Medio Oriente
Pasdaran
La crisi iraniana continua ad allargarsi su più piani: militare, politico e interno. A Teheran cambia il volto della comunicazione dei Pasdaran, con la nomina di un nuovo portavoce dopo l’uccisione di Ali Mohammad Naini, mentre la Repubblica islamica ha eseguito altre due condanne a morte e il fronte regionale resta segnato da nuovi allarmi tra Arabia Saudita, Emirati e forze statunitensi.
Secondo l’agenzia iraniana Fars, è stato scelto Hossein Mohabi come nuovo responsabile della comunicazione dei Guardiani della Rivoluzione dopo la morte di Ali Mohammad Naini. La stessa nomina viene collegata al vuoto apertosi dopo quello che nei media iraniani viene definito il “martirio” del precedente portavoce. Reuters aveva riferito il 20 marzo della morte di Naini in raid lanciati contro l’Iran, mentre anche fonti israeliane avevano rivendicato l’eliminazione del dirigente dei Pasdaran.

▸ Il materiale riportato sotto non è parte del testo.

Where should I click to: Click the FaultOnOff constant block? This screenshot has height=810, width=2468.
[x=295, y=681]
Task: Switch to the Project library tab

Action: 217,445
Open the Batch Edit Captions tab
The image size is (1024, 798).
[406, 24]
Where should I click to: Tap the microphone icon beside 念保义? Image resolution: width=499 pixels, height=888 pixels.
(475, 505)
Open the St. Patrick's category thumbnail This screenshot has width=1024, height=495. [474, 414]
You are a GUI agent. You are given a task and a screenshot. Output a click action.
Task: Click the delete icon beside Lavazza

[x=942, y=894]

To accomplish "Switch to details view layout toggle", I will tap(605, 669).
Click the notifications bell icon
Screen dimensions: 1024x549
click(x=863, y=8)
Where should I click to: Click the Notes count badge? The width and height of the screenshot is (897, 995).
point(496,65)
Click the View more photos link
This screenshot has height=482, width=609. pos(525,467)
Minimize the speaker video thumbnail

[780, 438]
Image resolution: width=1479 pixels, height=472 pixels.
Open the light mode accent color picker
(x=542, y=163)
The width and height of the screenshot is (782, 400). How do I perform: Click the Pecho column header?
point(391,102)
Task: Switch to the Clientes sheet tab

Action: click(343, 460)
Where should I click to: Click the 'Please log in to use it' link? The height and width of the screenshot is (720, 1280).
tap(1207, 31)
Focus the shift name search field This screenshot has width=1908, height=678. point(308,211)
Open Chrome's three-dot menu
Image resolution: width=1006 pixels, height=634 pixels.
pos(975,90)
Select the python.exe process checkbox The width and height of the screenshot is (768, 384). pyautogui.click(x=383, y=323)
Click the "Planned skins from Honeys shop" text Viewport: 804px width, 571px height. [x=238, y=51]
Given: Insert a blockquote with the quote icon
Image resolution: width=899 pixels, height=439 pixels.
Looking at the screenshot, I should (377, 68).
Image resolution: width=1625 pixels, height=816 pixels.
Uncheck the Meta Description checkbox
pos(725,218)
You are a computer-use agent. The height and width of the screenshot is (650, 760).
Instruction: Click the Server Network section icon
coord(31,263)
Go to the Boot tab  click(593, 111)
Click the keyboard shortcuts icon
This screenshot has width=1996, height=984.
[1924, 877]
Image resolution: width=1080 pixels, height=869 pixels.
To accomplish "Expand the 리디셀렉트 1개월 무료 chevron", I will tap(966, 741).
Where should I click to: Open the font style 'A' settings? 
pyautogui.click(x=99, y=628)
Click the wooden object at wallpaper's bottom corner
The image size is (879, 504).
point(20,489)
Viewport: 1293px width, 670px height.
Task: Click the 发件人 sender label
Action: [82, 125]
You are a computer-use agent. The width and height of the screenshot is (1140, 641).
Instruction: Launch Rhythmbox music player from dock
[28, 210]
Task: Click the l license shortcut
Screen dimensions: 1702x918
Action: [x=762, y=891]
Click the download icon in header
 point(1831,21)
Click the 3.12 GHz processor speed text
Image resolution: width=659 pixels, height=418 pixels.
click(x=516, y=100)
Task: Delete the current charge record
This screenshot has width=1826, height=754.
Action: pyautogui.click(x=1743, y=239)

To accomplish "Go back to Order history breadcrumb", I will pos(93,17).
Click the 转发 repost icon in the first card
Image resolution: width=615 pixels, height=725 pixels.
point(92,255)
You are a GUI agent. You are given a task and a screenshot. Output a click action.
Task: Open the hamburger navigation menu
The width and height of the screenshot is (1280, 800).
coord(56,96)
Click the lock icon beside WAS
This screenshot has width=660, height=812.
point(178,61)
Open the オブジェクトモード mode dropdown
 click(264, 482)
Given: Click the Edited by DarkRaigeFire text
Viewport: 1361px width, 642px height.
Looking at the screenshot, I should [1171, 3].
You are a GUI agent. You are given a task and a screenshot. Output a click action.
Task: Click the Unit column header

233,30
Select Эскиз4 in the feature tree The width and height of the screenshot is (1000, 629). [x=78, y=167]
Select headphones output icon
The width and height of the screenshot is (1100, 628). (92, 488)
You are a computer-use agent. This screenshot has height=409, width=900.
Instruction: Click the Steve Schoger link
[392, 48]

La sostituzione del portavoce non è soltanto un avvicendamento formale. Arriva in una fase in cui i Pasdaran stanno cercando di mantenere compatta la propria catena di comando e il controllo del racconto pubblico del conflitto, dopo settimane di attacchi che hanno colpito vertici militari e infrastrutture sensibili della Repubblica islamica.
Sul fronte interno, i media iraniani hanno annunciato l’esecuzione di altri due uomini, Abolhasan Montazer e Vahid Bani-Amarian, indicati come appartenenti ai Mojahedin del Popolo, gruppo che Teheran considera terroristico. Reuters riferisce che i due erano stati condannati per collegamenti con l’organizzazione e per attacchi armati, nell’ambito di una nuova stretta repressiva che si inserisce nel clima di guerra e di crescente tensione politica nel Paese.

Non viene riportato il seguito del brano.